**EXERCISE TASK**. Update the material below by replacing every "Image resolution" with "Screen resolution" and leave everything else unchanged.

**DATASET**.
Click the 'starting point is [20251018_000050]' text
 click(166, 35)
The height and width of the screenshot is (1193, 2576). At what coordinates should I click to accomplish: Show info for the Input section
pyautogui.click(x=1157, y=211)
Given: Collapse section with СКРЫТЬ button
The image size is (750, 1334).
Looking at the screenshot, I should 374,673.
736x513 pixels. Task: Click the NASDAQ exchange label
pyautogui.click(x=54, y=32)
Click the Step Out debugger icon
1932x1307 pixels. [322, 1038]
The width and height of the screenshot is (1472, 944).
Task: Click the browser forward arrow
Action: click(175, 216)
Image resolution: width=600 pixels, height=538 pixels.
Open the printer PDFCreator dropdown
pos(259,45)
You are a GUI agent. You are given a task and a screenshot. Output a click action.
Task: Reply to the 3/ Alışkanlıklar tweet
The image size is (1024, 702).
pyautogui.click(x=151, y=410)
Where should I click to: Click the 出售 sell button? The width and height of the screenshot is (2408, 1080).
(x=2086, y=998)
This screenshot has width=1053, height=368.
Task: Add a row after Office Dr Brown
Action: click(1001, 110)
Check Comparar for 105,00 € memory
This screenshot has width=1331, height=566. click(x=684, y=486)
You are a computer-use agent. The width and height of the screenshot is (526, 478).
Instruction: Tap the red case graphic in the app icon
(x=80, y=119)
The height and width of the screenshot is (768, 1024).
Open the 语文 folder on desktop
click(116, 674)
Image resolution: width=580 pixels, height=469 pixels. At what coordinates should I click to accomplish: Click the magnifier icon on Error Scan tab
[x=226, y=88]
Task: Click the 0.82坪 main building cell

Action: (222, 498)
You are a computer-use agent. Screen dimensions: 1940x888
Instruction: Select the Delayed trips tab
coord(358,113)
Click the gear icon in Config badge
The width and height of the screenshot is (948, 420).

**RESULT OF THIS EXERCISE**.
Click the 'starting point is [20251018_000050]' text
 click(166, 35)
The height and width of the screenshot is (1193, 2576). At what coordinates should I click to accomplish: Show info for the Input section
pyautogui.click(x=1157, y=211)
Given: Collapse section with СКРЫТЬ button
The image size is (750, 1334).
Looking at the screenshot, I should 374,673.
736x513 pixels. Task: Click the NASDAQ exchange label
pyautogui.click(x=54, y=32)
Click the Step Out debugger icon
1932x1307 pixels. [322, 1038]
The width and height of the screenshot is (1472, 944).
Task: Click the browser forward arrow
Action: click(175, 216)
Screen resolution: width=600 pixels, height=538 pixels.
Open the printer PDFCreator dropdown
pos(259,45)
You are a GUI agent. You are given a task and a screenshot. Output a click action.
Task: Reply to the 3/ Alışkanlıklar tweet
The image size is (1024, 702).
pyautogui.click(x=151, y=410)
Where should I click to: Click the 出售 sell button? The width and height of the screenshot is (2408, 1080).
(x=2086, y=998)
This screenshot has width=1053, height=368.
Task: Add a row after Office Dr Brown
Action: click(1001, 110)
Check Comparar for 105,00 € memory
This screenshot has width=1331, height=566. click(x=684, y=486)
You are a computer-use agent. The width and height of the screenshot is (526, 478).
Instruction: Tap the red case graphic in the app icon
(x=80, y=119)
The height and width of the screenshot is (768, 1024).
Open the 语文 folder on desktop
click(116, 674)
Screen resolution: width=580 pixels, height=469 pixels. At what coordinates should I click to accomplish: Click the magnifier icon on Error Scan tab
[x=226, y=88]
Task: Click the 0.82坪 main building cell

Action: (222, 498)
You are a computer-use agent. Screen dimensions: 1940x888
Instruction: Select the Delayed trips tab
coord(358,113)
Click the gear icon in Config badge
The width and height of the screenshot is (948, 420).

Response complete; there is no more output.